DATA TO USE:
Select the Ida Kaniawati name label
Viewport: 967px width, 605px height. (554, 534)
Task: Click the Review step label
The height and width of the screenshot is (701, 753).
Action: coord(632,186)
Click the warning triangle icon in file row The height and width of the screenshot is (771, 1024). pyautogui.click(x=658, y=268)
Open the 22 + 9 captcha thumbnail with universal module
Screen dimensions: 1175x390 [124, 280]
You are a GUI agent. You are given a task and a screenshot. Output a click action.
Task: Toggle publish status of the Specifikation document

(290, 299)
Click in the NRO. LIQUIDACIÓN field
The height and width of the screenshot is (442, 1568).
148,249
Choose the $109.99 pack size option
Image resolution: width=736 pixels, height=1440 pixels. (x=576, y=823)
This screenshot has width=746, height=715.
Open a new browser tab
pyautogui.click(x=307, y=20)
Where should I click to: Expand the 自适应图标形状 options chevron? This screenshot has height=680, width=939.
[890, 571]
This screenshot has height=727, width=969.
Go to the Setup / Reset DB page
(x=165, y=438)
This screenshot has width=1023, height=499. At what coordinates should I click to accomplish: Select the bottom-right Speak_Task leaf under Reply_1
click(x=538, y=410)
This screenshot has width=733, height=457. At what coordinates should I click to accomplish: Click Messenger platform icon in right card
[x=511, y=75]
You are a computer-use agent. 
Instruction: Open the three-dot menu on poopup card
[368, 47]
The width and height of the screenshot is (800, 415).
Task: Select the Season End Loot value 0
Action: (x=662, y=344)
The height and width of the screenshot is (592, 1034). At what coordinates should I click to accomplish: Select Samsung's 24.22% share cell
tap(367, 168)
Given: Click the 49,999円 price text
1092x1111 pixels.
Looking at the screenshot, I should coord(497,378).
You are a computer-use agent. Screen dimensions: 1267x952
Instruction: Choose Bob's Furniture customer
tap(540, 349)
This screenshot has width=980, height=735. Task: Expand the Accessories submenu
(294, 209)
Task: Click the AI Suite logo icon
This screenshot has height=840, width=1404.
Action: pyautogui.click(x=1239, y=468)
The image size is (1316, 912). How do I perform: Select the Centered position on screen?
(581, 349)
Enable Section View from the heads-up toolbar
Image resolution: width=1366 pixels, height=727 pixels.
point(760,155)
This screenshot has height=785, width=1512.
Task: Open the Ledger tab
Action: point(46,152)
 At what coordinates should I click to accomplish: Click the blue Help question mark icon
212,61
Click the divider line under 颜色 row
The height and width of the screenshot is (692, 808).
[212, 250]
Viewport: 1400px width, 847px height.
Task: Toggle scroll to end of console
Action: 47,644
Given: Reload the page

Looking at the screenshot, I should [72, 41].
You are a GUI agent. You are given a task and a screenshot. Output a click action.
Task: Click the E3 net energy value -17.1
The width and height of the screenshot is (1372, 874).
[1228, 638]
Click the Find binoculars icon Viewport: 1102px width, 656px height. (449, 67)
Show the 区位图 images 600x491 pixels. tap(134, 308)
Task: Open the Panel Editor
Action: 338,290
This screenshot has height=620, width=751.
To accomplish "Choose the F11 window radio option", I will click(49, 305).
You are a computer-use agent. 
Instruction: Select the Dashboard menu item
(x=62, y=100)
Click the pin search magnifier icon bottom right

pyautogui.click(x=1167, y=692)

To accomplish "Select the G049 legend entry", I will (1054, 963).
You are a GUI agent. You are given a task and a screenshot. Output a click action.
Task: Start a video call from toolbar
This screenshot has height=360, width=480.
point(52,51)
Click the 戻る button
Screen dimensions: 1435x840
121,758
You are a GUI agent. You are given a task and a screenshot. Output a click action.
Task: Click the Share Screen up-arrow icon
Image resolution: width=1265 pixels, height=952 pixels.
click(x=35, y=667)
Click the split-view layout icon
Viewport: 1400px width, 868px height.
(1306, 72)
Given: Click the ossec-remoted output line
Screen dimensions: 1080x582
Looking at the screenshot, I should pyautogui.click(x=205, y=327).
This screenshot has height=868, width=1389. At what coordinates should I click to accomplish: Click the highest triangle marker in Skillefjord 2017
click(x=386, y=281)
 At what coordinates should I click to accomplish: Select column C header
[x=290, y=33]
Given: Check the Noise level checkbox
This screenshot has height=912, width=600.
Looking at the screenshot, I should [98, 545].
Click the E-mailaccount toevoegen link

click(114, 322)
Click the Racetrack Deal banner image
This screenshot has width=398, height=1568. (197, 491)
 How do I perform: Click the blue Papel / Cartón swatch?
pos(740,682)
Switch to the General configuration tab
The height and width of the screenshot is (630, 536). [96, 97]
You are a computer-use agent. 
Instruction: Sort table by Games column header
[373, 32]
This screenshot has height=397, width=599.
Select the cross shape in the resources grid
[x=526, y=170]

TASK: Give the lines of the items above as a numbered list, beginning with the line that contains "Where should I" and ending with the line that contains "Action: point(46,152)". Include both of those lines and omit any blank lines.

FULL SOLUTION:
1. Where should I click to: Expand the 自适应图标形状 options chevron? This screenshot has height=680, width=939.
2. [890, 571]
3. This screenshot has height=727, width=969.
4. Go to the Setup / Reset DB page
5. (x=165, y=438)
6. This screenshot has width=1023, height=499. At what coordinates should I click to accomplish: Select the bottom-right Speak_Task leaf under Reply_1
7. click(x=538, y=410)
8. This screenshot has width=733, height=457. At what coordinates should I click to accomplish: Click Messenger platform icon in right card
9. [x=511, y=75]
10. You are a computer-use agent. 
11. Instruction: Open the three-dot menu on poopup card
12. [368, 47]
13. The width and height of the screenshot is (800, 415).
14. Task: Select the Season End Loot value 0
15. Action: (x=662, y=344)
16. The height and width of the screenshot is (592, 1034). At what coordinates should I click to accomplish: Select Samsung's 24.22% share cell
17. tap(367, 168)
18. Given: Click the 49,999円 price text
19. 1092x1111 pixels.
20. Looking at the screenshot, I should coord(497,378).
21. You are a computer-use agent. Screen dimensions: 1267x952
22. Instruction: Choose Bob's Furniture customer
23. tap(540, 349)
24. This screenshot has width=980, height=735. Task: Expand the Accessories submenu
25. (294, 209)
26. Task: Click the AI Suite logo icon
27. This screenshot has height=840, width=1404.
28. Action: pyautogui.click(x=1239, y=468)
29. The image size is (1316, 912). How do I perform: Select the Centered position on screen?
30. (581, 349)
31. Enable Section View from the heads-up toolbar
32. Image resolution: width=1366 pixels, height=727 pixels.
33. point(760,155)
34. This screenshot has height=785, width=1512.
35. Task: Open the Ledger tab
36. Action: point(46,152)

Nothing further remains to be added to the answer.